Kosmetyki na noc

Sesje przed lustrem urządzamy najczęściej rano i wieczorem. O ile poranek służy przygotowaniu skóry na wyzwania nowego dnia i upiększeniu twarzy (np. nałożeniu makijażu), to przed położeniem się spać zmywamy wszelkie zbędne warstwy i nakładamy specjalne kosmetyki na noc. Co może należeć do tej tajemniczej grupy?

Nocna intensywna terapia

Sen – czas relaksu i regeneracji organizmu – warto wykorzystać też do polepszenia kondycji skóry. Podczas snu jest ona bardziej podatna na wszelkie działania odżywcze, ponieważ zwiększa się jej ukrwienie i aktywne substancje z kosmetyków są lepiej transportowane. Po standardowym wieczornym oczyszczeniu twarzy poleca się nałożenie specjalnego kremu na noc. Jest w czym wybierać – produkty tego typu oferują regenerowanie naskórka, ujędrnianie, głębokie pobudzanie itd. Oprócz skóry, na czas nocnego spoczynku można też regenerować i pobudzać rzęsy, brwi i włosy.

Dlaczego akurat noc?

Lepsze działanie kosmetyków umożliwia brak nocnej aktywności, bowiem czas spędzony w łóżku dla nas oznacza słodkie lenistwo, przerywane ewentualnie zmienianiem pozycji na wygodniejszą. Skóra i włosy nie są narażane na czynniki zewnętrzne, mogą się więc spokojnie regenerować. Wykorzystanie tego czasu i to w sposób regularny bardzo szybko przynosi zauważalne rezultaty. Ważne jest, by stosować preparaty, na których zaznaczono, że służą do używania na noc. Tylko one mają odpowiedni skład i zapewnią wzmocnienie skóry, włosów czy paznokci.

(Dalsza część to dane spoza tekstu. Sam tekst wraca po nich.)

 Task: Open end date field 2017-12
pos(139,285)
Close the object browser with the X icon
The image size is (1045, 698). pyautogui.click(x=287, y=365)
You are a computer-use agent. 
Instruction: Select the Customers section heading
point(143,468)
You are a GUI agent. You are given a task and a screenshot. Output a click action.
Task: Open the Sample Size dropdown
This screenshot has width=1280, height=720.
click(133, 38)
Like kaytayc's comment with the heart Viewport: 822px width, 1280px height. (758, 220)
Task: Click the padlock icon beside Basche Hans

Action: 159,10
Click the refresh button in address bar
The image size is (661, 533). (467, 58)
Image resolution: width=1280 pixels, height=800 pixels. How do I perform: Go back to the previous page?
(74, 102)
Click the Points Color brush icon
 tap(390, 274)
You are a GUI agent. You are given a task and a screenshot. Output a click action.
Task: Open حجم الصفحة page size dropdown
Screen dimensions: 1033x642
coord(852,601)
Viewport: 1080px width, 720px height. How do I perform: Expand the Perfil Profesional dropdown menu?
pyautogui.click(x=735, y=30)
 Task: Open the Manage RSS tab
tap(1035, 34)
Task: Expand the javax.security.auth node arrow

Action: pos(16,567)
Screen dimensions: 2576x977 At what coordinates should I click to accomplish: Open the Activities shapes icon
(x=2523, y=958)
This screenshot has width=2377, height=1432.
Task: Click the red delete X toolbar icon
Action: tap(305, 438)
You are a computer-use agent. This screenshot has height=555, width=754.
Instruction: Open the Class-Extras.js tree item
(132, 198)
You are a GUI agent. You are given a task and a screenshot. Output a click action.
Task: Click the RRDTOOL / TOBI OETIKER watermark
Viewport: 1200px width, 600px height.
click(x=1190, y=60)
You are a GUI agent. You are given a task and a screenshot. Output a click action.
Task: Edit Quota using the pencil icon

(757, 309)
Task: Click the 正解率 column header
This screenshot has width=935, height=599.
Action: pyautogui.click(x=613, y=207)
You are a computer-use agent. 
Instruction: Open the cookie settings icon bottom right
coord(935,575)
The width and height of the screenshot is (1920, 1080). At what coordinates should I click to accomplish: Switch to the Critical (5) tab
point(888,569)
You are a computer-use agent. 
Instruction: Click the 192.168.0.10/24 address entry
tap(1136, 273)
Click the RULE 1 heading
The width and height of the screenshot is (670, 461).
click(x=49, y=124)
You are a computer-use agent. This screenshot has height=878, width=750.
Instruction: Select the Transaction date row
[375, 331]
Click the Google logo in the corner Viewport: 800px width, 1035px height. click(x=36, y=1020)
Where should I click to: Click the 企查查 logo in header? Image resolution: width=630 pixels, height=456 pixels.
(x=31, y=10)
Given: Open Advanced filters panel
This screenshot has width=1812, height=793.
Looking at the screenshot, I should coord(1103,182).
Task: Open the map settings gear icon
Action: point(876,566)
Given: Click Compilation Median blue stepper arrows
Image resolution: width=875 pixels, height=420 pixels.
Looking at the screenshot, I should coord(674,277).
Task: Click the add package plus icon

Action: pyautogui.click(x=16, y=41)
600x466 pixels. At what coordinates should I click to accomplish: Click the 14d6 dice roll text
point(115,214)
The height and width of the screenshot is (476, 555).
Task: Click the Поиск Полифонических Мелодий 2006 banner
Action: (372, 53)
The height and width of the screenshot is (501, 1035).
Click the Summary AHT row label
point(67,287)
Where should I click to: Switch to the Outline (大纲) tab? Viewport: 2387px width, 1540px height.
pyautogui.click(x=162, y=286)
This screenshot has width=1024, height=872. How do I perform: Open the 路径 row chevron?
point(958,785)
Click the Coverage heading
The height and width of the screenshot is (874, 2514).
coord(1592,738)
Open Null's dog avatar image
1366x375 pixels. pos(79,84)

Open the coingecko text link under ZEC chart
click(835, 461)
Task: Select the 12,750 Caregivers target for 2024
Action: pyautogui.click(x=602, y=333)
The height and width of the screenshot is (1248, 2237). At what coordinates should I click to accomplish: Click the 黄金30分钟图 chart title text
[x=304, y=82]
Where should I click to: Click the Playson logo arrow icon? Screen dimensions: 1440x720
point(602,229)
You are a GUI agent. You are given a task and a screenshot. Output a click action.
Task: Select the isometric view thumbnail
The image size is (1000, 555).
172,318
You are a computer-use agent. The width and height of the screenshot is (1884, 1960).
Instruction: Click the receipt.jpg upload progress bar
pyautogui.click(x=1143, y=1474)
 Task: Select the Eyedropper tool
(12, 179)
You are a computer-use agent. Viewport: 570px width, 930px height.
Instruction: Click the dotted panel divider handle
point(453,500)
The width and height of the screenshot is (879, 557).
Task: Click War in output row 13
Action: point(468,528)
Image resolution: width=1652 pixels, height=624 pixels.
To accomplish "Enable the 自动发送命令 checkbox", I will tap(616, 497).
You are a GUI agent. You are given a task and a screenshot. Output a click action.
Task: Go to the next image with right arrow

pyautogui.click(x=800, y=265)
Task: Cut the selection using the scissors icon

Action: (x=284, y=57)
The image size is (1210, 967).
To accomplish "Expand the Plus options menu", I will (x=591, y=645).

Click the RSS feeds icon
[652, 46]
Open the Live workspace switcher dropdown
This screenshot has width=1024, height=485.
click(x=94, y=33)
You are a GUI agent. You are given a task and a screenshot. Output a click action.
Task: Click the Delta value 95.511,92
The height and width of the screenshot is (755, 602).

Kosmetyki dzienne tylko obciążą organizm, bo ich zadania nie będą w nocy spełniane.

Wybór najlepszych kosmetyków

Kremy i odżywki dopasowujemy do wieku i potrzeb skóry. Silniejszą terapię w nocy mogą fundować sobie panie już w okolicach trzydziestu lat, bo to moment, w którym skóra, włosy i paznokcie zaczynają już zdradzać pierwsze symptomy starzenia. Optymalny zestaw na noc to łagodny krem pod oczy, krem regenerujący dobrany do typu cery, odżywka do rzęs, brwi oraz odświeżająco-regeneracyjna maska do włosów. Wszystkie te kosmetyki mogą być np. z tej samej linii, co zapewnia ich dobre funkcjonowanie „po sąsiedzku”.